Wednesday, February 5, 2020

Getting through "the Febs"

We're continuing to slog our way through "the Febs"--29 days (this year) of an in between time for sure. One day it's dark and dreary and 30 cold degrees. The very next day can be bright with winter sun which takes all the edge off the day before. We always have one day in the 70s or high 60s--the meanest tease there can be! And every other day is a weather mixture of unknown predictability.

This year Lent does not fall in February until its last days (the 26th) which gives us weeks and weeks of ordinary days, a few feasts interspersed and lots of pre-Lent preparation time. (i.e. We're learning new songs in both the monastery schola and handbell choir).

In my more personal choices to get through "the Febs" we have added the excellent British movie The Crown, as our local library has both Seasons One and Two available for borrowing. I saw them both a couple years ago, but am pleasantly surprised how many details and dialogue I don't remember well on this second viewing.
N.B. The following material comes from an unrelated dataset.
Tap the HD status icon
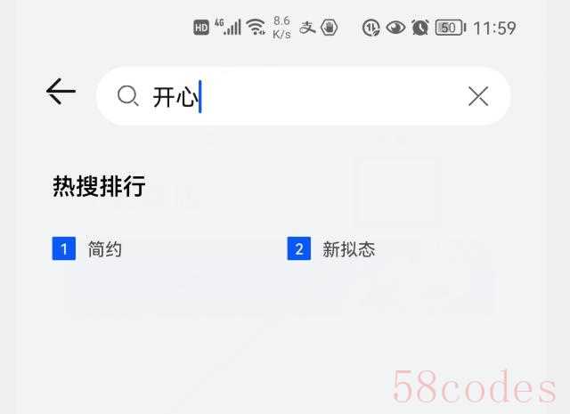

Those Brits are such fine actors and the dialogue in these historical fiction dramas is marvelous (think Mash or West Wing as roughly suitable comparisons.)
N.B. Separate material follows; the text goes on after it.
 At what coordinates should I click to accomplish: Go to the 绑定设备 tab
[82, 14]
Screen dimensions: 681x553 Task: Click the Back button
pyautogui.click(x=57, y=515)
Add that my friend, Anne, just finished Where the Crawdads Sing; a first novel by a wildlife scientist that just spent 27 weeks on the top of the NY Times best seller list, and she is begging me to read it---there's another getting through "the Febs" option.

Our prioress just came back from a meeting in a small town on the southern border of South Dakota...hmmmm maybe I should re-read Kathleen Norris's Dakota that was another unique and very attractive look at the upper mid-west---where we have a number of Benedictine monasteries and abbeys, BTW. "Go west young monk/young sister" and west they did go: Wisconsin, Minnesota, Dakotas, Idaho, Oregon, Missouri, Kansas, Texas, Arizona...California.